Required work :: After finding "1102x458 pixels." in a line below, print that line and the rest of the lines exactly, leaving out all pictures.
*** Begin section ***
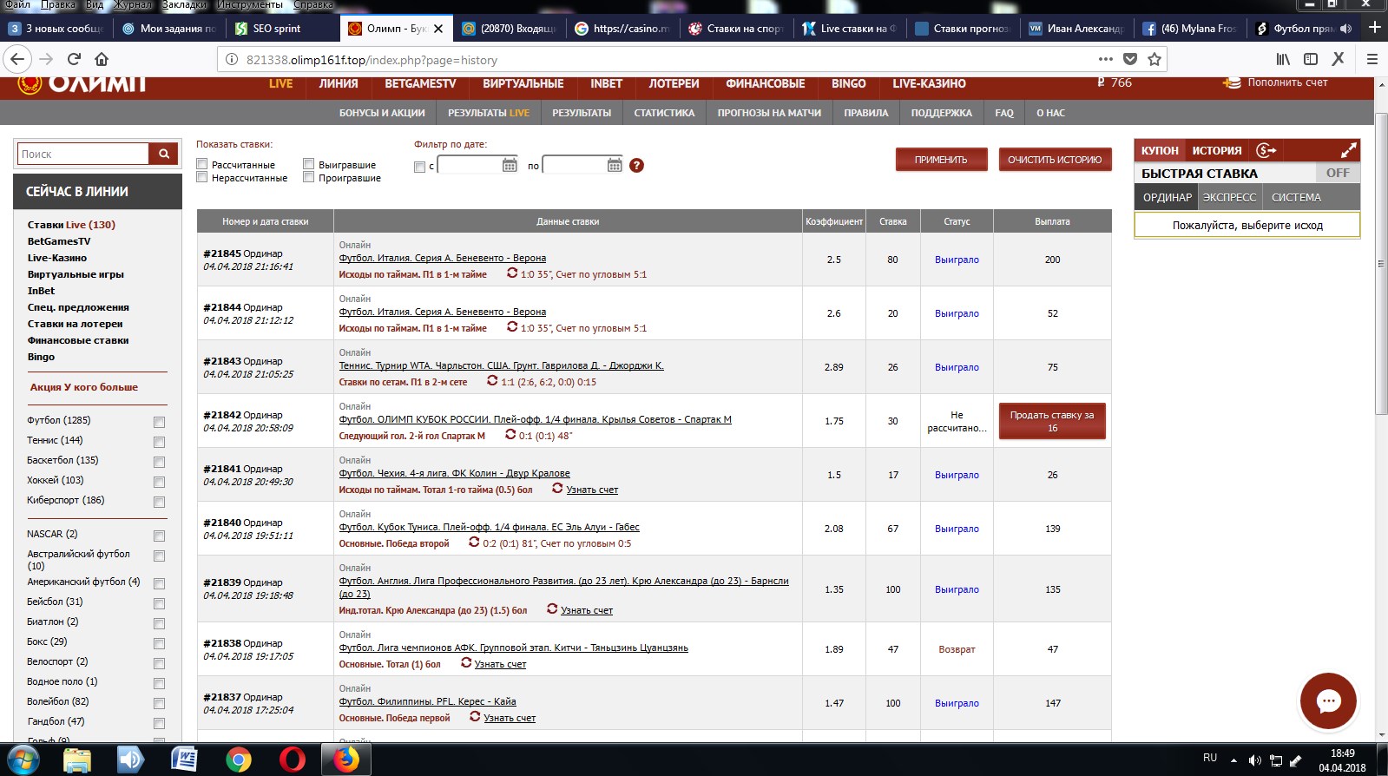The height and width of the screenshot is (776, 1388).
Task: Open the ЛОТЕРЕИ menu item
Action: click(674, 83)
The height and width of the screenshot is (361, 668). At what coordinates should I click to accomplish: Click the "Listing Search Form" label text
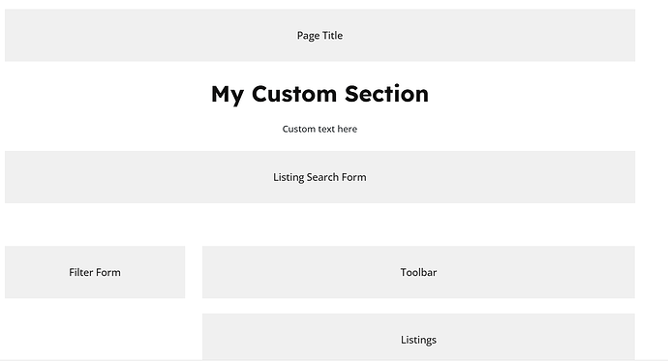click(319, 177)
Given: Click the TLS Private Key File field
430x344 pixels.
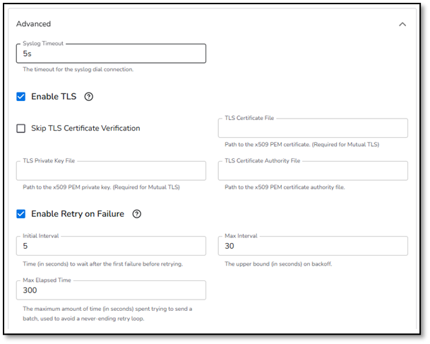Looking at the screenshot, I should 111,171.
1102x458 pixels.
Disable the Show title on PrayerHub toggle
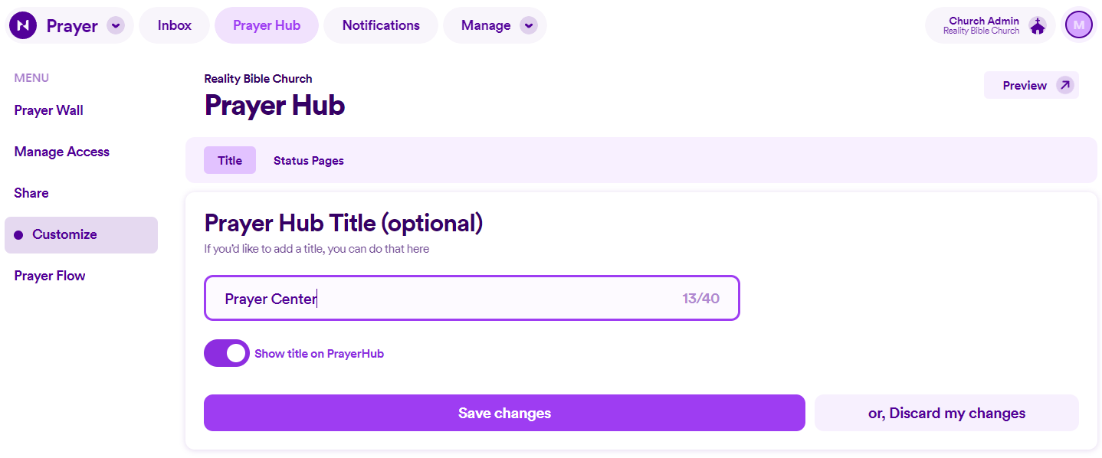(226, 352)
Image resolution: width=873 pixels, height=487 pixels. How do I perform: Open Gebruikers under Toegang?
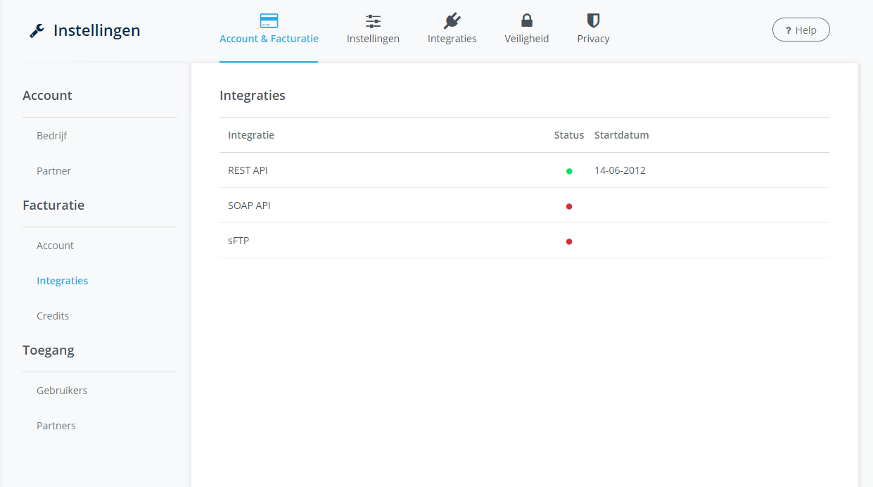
*** End section ***
Response for this exercise ::
1102x458 pixels.
Disable the Show title on PrayerHub toggle
(226, 352)
Image resolution: width=873 pixels, height=487 pixels. How do I perform: Open Gebruikers under Toegang?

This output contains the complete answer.